The Scottish Co-operative Wholesale Society (SCWS) was officially founded in 1868 to serve the Scottish co-operative movement as a wholesaler. Actually, SCWS Kilwinning, Kilmarnock, Uplawmoor and Motherwell Societies were formed much earlier, earlier than the textbook Rochdale Pioneers.
The SCWS was taken over and asset-stripped by the English Co-op in 1973/4 amidst corruption scandals from both sides of the Border.
The SCWS included farms and factories, beef and dairy produce, furniture, white goods, TVs, radios, boot, shoe and clothing manufacturing. The Glasgow factories and HQ moved from Dundas to Shieldhall and included boot and shoe, clothing, jam, butter, chemicals and pharmaceuticals.

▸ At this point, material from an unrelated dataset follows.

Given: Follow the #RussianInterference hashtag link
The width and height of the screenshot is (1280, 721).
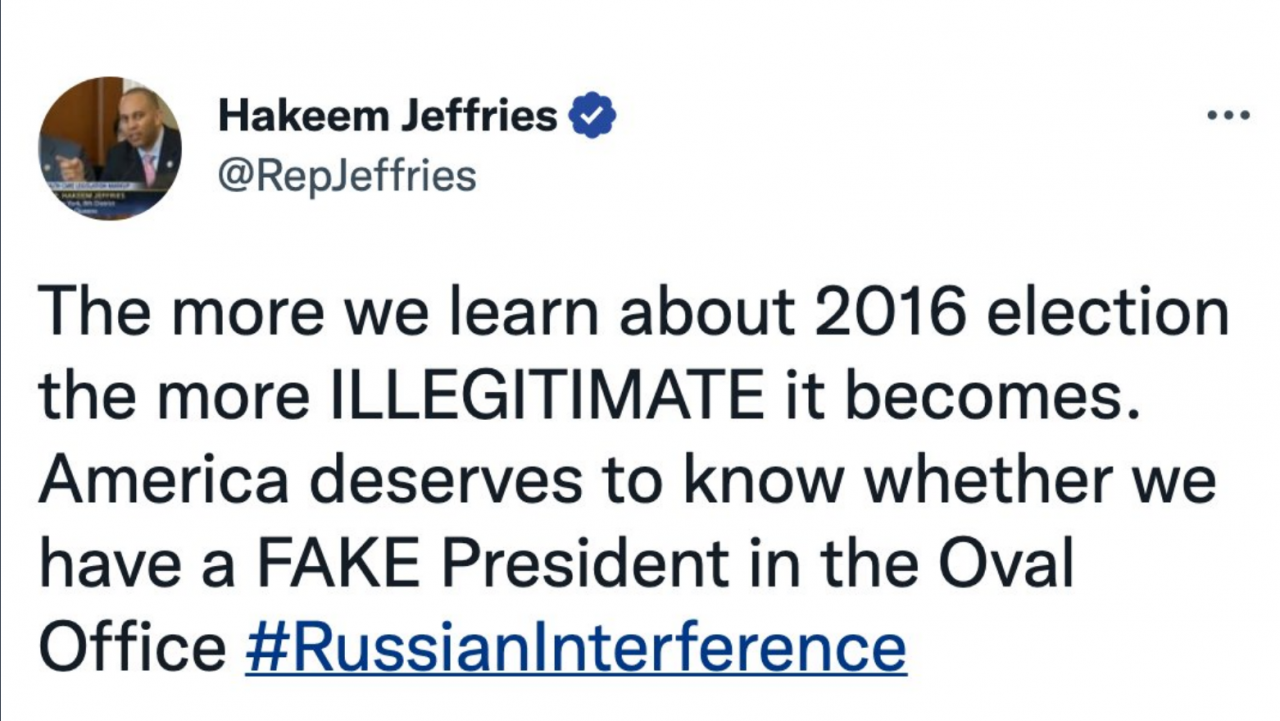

Banking and insurance were large parts of the society. The main HQ building in Morrison Street, Kingston, which was a prototype tender for Glasgow City Chambers, can be seen on the east side of the Kingston Bridge afore the Rutherglen exit. It is now private flats.
The SCWS was famous for insurance, funeral services and purvey halls which most working-class Scots used growing up in the cycle of births, deaths and marriages etc. Even Jeanie MacColl had her bonnie wee tartan shawl made at the Scottish Cooperative and was married in the cooperative halls.
The demise of the SCWS coincided with the demise of the STUC and Scottish trade unions in the same year. The teaching unions remain solely due to the separate education system in Scotland. A full list of the many Scottish unions, such as Scottish Horse and Motormen, Scottish Transport and General, plumbers, painters, glaziers etc can be found in Professor Marwick’s Labour in Scottish History.
Top union officials were given second top jobs in London HQs in London, as well as peerages and knichtiehoods. Not only is the STUC an empty political
shell, but the very HQ building in Woodside Road, Glasgow is being sold off to private developers.
The Labour party in Scotland is also a political shell and pale shadow of its former self. Dick Leonard, no horny-handed son of the soil, came straight from private school and university into the “movement”. He is as ignorant of the Scottish movement’s history as he is of Scottish politics, and is almost daily being corrected and publicly humiliated on the differences between devolved Scottish Parliamentary and reserved Westminster issues.
Whoever is writing his Holyrood scripts seem to be setting him up for a laugh. Describing himself as a “Red Clydesider” was the ultimate. The only thing red aboot Labour today is their necks, and they didnae get thae red noses oan the cheap neither. Unlike the nice, highly politicised Yorkshire folk in the English Scots for Independence group, he seems to know nothing about nothing.
So, what are all these wee BritNat Labour-supporting left groups in Scotland going to do noo that “Oh Jeremy Corbyn” has left the building? Plenty of scope here for Hamish MacPherson’s joab of recovering Scotland’s hidden and suppressed and oppressed labour history.